Content starts
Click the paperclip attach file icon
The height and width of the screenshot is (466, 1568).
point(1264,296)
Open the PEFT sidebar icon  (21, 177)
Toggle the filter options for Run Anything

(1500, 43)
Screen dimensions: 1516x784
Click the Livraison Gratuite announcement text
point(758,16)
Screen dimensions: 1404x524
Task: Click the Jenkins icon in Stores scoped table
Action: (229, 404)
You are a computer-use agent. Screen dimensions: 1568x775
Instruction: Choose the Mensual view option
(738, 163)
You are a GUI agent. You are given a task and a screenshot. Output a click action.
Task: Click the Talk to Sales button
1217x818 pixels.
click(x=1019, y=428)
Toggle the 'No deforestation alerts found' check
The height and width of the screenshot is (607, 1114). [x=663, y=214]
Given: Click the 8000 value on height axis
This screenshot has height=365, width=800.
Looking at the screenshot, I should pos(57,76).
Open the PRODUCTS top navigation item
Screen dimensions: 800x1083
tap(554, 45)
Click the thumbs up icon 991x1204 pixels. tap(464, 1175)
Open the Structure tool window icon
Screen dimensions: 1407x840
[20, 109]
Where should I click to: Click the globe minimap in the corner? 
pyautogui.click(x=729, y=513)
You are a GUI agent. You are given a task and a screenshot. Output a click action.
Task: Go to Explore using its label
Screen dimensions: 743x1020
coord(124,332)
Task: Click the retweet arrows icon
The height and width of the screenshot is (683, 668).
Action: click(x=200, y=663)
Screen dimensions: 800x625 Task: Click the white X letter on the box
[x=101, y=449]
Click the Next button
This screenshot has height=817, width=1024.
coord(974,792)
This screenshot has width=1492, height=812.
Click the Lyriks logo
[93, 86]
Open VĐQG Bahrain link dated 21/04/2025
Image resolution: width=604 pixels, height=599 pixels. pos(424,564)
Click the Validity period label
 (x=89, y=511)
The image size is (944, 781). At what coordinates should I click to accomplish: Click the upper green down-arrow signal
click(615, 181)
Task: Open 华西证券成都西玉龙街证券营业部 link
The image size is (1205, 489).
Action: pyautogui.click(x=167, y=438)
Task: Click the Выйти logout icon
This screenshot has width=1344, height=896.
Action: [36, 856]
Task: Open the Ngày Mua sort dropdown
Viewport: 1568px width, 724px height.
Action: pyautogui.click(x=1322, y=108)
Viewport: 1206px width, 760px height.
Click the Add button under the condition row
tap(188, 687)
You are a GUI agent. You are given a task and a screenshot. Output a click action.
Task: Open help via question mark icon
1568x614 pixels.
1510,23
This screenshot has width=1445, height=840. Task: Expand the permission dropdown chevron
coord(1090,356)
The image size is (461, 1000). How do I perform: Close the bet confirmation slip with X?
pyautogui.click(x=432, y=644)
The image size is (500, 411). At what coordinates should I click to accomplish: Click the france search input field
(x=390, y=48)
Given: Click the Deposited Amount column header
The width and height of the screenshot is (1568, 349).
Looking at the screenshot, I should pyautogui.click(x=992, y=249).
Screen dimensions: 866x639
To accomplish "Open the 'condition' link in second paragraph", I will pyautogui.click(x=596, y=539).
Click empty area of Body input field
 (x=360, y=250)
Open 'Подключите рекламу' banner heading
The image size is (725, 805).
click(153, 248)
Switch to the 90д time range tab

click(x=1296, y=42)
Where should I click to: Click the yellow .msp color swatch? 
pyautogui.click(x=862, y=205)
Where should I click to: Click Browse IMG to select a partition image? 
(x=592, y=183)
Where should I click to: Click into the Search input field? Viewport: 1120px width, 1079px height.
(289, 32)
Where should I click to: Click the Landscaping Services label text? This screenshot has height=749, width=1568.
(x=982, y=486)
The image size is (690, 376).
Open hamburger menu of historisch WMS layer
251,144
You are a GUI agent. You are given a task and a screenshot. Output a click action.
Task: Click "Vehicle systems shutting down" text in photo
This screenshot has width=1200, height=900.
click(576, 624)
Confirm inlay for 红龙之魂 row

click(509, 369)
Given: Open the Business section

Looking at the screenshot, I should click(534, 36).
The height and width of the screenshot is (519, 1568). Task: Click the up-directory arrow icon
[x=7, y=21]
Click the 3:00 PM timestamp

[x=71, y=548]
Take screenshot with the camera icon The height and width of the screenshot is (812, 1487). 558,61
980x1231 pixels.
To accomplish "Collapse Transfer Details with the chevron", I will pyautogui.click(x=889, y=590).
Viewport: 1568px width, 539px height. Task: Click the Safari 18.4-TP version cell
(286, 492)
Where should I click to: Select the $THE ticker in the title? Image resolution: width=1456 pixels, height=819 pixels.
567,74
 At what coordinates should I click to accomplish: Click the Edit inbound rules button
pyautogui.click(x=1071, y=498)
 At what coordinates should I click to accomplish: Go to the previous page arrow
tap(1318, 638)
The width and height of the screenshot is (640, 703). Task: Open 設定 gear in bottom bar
Content ends
Exercise aim: Once you find the line containing "Click the thumbs", stop: reproduce exactly that line and every line of the data before it, and nothing else.

Answer space:
Click the paperclip attach file icon
The height and width of the screenshot is (466, 1568).
point(1264,296)
Open the PEFT sidebar icon  (21, 177)
Toggle the filter options for Run Anything

(1500, 43)
Screen dimensions: 1516x784
Click the Livraison Gratuite announcement text
point(758,16)
Screen dimensions: 1404x524
Task: Click the Jenkins icon in Stores scoped table
Action: (229, 404)
You are a computer-use agent. Screen dimensions: 1568x775
Instruction: Choose the Mensual view option
(738, 163)
You are a GUI agent. You are given a task and a screenshot. Output a click action.
Task: Click the Talk to Sales button
1217x818 pixels.
click(x=1019, y=428)
Toggle the 'No deforestation alerts found' check
The height and width of the screenshot is (607, 1114). [x=663, y=214]
Given: Click the 8000 value on height axis
This screenshot has height=365, width=800.
Looking at the screenshot, I should pos(57,76).
Open the PRODUCTS top navigation item
Screen dimensions: 800x1083
tap(554, 45)
Click the thumbs up icon 991x1204 pixels. tap(464, 1175)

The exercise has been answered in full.